PROVIDED PASSAGE:

★ ★ ★ ★ ★ ★ ★

The government's bill calling for an election on Dec. 12 is likely to pass, now it has the support of Labour MPs.

Boris Johnson looks set to get his early general election after the Labour Party has decided to back the government's bill.

Labour whips have told MPs to vote in favour of the bill, which calls for an election on Dec. 12, when it comes before Parliament later on Tuesday. The date may yet be amended when it comes before MPs later today.

The decision came following a meeting of the shadow cabinet, during which Labour leader Jeremy Corbyn told MPs: "I have consistently said that we are ready for an election and our support is subject to a no-deal Brexit being off the table.

"We have now heard from the EU that the extension of Article 50 to 31st January has been confirmed, so for the next three months, our condition of taking no-deal off the table has now been met. We will now launch the most ambitious and radical campaign for real change our country has ever seen."

Labour had been divided over whether to back an election, with the party trailing the Conservatives by 16 points in a poll at the weekend. Although members of the shadow cabinet had come out in favour of an election, other members of the PLP have spent days lobbying the whips against backing Johnson’s motion.

★ ★ ★ ★ ★ ★ ★

COLLECTED DATA:
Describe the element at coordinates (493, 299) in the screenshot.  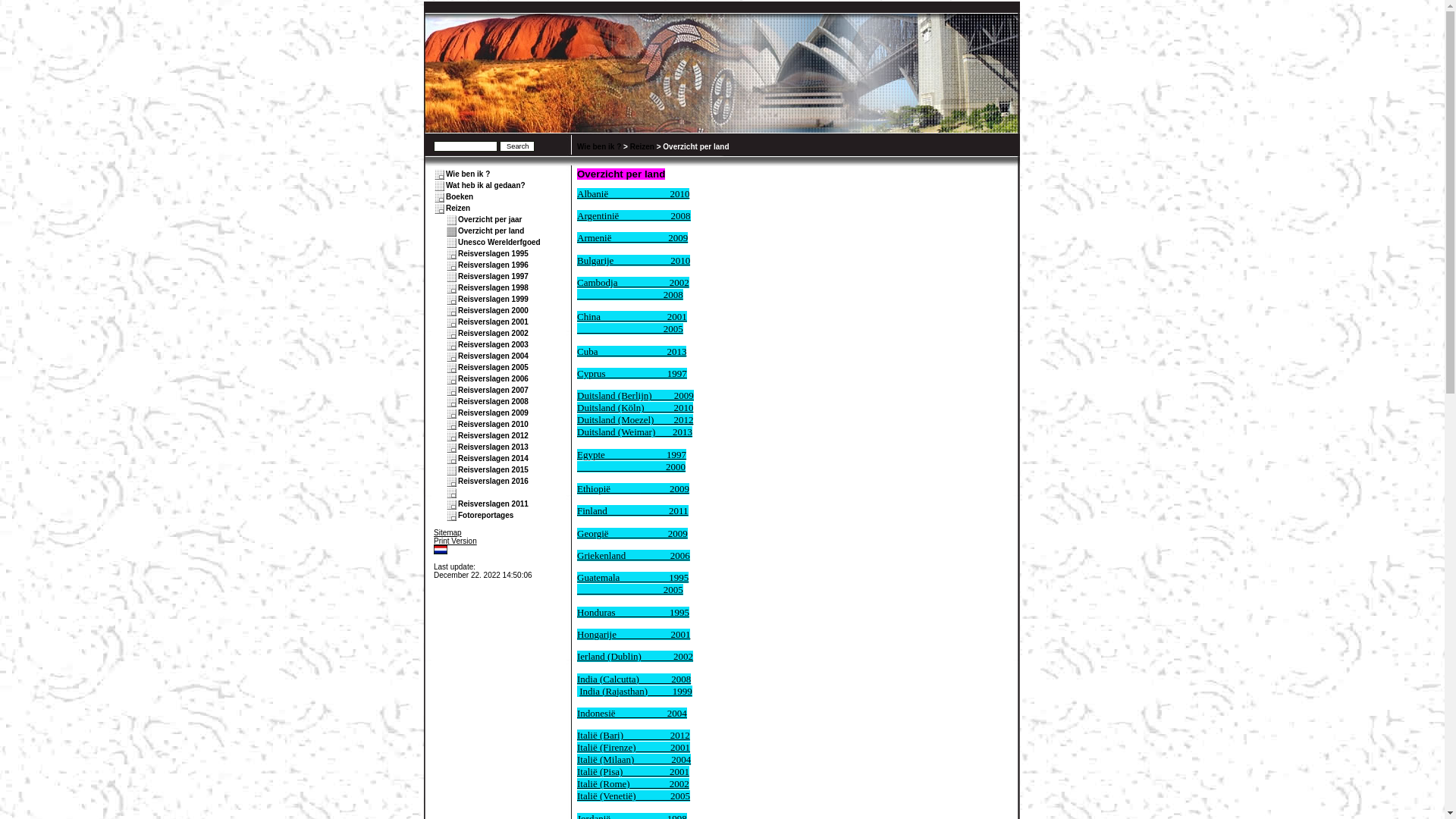
I see `'Reisverslagen 1999'` at that location.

★ ★ ★ ★ ★ ★ ★

WHAT TO PRODUCE: In the news passage above about the early election, what date does the government's bill set for the election?

OUTPUT FOR THIS TASK: December 12.